The strategy is straight out of “The Art of the Deal”: “I aim very high, and then I just keep pushing and pushing and pushing to get what I’m after.” But some doubt that approach translates to negotiating with a global superpower. By all accounts, it has left the Chinese increasingly mystified about what Trump really wants at a pivotal moment when the world’s two largest economies are teetering on the edge of sustained trade warfare.
“They’re absolutely confused,” Derek Scissors, a resident scholar at the American Enterprise Institute, said of the Chinese.
Without clear demands, he argued, Beijing is unlikely to offer much. “The concession has to get them something. And they don’t know what they’re going to get because the U.S. doesn’t have a strategy.”

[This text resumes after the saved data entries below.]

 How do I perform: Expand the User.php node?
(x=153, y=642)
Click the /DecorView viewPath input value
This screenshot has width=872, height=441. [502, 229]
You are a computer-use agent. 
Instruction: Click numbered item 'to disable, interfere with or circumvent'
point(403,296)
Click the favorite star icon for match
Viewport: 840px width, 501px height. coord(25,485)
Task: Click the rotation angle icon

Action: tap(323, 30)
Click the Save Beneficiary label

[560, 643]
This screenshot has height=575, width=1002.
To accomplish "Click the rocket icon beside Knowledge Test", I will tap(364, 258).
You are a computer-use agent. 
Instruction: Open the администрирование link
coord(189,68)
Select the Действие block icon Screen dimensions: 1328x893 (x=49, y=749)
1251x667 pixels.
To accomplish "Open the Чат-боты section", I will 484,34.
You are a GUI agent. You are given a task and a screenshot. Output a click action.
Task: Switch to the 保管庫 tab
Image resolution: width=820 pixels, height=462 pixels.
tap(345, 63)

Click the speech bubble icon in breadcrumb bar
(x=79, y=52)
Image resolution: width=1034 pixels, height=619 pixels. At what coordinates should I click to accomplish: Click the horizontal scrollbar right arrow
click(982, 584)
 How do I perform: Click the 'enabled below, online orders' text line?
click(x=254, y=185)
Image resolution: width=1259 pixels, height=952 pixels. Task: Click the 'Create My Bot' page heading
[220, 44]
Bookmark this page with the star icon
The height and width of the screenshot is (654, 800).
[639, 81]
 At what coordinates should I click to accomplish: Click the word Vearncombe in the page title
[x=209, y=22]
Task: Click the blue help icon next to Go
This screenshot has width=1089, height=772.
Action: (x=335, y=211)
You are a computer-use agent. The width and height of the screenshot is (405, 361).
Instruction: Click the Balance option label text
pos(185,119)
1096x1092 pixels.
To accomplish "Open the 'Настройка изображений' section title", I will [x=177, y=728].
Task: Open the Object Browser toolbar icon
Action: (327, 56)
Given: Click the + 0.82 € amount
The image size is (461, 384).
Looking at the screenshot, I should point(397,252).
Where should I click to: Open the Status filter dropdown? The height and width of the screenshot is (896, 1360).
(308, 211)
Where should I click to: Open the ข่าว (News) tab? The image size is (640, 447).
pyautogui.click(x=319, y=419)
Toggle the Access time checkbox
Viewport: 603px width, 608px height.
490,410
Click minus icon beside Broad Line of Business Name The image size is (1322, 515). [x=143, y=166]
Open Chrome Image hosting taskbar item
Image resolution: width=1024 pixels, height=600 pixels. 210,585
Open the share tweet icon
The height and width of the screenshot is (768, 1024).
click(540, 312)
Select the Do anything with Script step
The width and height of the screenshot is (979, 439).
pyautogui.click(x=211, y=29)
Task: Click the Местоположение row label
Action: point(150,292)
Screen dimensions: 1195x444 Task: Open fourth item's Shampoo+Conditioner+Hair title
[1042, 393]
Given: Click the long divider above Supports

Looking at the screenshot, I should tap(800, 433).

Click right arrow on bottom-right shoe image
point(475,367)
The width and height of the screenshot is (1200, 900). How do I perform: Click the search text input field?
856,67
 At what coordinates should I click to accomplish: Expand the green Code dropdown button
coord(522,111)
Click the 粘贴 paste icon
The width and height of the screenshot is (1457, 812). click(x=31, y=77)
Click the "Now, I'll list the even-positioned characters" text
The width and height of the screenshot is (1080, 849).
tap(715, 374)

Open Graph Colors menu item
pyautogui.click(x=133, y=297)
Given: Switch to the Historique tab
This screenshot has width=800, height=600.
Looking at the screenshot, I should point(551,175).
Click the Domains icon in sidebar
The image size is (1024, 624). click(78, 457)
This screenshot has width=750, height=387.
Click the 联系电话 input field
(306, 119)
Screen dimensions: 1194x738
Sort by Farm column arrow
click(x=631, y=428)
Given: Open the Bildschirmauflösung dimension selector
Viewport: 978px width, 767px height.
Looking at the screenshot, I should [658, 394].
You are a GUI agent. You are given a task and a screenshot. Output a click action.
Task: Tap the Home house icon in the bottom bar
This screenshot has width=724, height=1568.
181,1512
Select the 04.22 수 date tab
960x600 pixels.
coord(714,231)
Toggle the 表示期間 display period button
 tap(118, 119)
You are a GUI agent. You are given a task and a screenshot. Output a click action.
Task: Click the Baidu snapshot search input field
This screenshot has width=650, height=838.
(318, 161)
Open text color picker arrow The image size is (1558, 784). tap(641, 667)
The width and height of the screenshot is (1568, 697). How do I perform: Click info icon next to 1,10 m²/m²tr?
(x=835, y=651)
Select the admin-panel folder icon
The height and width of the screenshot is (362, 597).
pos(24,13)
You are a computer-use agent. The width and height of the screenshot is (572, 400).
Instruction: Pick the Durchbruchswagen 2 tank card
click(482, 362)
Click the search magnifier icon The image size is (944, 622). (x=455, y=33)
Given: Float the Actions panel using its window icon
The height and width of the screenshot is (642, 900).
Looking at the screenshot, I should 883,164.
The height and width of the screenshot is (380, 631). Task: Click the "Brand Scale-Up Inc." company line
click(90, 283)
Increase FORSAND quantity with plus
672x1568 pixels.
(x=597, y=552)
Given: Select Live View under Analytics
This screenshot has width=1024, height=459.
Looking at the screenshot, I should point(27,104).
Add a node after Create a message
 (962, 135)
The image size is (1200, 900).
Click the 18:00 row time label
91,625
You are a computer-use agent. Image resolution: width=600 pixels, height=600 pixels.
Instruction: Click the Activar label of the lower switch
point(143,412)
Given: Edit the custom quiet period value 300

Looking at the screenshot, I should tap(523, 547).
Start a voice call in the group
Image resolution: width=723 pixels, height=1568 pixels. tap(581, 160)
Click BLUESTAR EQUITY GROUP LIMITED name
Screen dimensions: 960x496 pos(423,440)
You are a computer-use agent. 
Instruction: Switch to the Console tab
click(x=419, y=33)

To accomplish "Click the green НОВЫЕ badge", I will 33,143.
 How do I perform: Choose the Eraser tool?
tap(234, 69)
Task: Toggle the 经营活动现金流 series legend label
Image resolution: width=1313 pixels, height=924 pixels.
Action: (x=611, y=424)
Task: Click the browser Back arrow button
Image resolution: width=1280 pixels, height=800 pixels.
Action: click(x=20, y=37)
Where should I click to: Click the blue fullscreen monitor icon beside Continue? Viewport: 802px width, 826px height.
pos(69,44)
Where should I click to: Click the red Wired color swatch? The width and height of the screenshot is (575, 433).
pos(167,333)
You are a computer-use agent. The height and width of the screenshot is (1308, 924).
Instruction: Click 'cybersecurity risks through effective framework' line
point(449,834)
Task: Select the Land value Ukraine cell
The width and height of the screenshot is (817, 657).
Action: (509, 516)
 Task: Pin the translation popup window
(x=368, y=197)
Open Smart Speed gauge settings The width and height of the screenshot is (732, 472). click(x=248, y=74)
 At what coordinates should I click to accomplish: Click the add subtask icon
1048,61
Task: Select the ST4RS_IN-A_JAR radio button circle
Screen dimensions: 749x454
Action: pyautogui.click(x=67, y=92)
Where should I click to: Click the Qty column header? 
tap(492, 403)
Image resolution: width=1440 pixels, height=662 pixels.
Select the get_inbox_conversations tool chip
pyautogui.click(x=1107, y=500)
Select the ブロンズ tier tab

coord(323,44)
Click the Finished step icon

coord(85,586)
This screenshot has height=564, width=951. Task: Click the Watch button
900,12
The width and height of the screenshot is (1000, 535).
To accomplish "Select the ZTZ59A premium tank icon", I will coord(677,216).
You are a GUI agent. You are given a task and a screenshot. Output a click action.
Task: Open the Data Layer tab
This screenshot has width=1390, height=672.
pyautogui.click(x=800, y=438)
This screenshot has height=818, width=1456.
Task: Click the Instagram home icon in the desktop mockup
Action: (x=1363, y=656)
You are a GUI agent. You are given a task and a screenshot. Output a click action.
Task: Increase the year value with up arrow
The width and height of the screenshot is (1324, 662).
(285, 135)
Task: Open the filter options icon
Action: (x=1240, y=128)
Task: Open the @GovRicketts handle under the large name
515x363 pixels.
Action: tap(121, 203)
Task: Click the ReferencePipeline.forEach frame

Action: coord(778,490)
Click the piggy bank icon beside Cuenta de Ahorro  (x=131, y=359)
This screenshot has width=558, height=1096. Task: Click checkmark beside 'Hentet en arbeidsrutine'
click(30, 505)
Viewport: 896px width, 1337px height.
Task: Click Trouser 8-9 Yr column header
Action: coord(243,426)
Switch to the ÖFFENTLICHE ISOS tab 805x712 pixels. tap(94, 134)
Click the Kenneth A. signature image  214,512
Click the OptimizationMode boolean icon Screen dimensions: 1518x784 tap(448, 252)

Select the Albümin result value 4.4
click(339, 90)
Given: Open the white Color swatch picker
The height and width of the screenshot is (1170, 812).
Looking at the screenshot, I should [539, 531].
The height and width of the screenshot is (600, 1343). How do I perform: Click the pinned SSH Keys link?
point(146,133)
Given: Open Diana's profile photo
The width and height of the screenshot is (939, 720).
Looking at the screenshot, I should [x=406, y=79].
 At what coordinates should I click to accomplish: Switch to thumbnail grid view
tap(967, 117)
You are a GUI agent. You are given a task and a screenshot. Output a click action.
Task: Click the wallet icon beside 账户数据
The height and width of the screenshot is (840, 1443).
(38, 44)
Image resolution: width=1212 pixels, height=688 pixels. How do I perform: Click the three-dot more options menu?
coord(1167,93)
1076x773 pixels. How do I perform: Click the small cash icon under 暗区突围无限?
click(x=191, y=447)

Chinese officials, for their part, are increasingly blunt about their frustration.
“We appeal our American interlocutors to be credible and consistent,” Li Kexin, minister at the Chinese embassy in Washington, said in a speech Tuesday at the Institute for China-America Studies. “When you agree, you mean it.”
And on Friday, Gao Feng, spokesman for China’s Ministry of Commerce, criticized the U.S. as “capricious.”
Trump’s aggressive approach is a reversal from more than a decade of U.S. policy toward China, which involved negotiating on a suite of business issues every year to make incremental progress. Any gains were secured largely by convincing Beijing that a more open economy was ultimately in its best interests — a tactic that worked very slowly and only to a point.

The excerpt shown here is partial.